- What is needed: Please render the stretch of material from the line containing "You are a GUI" through the end of the material as a JSON list of strings, one string per line, with blank lines left out.

- Supplied data:

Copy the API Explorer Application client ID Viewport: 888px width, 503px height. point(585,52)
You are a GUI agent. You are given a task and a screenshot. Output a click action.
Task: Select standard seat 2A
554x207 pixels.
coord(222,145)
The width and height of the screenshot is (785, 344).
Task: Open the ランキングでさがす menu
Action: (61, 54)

- Expected output:
[
  "You are a GUI agent. You are given a task and a screenshot. Output a click action.",
  "Task: Select standard seat 2A",
  "554x207 pixels.",
  "coord(222,145)",
  "The width and height of the screenshot is (785, 344).",
  "Task: Open the ランキングでさがす menu",
  "Action: (61, 54)"
]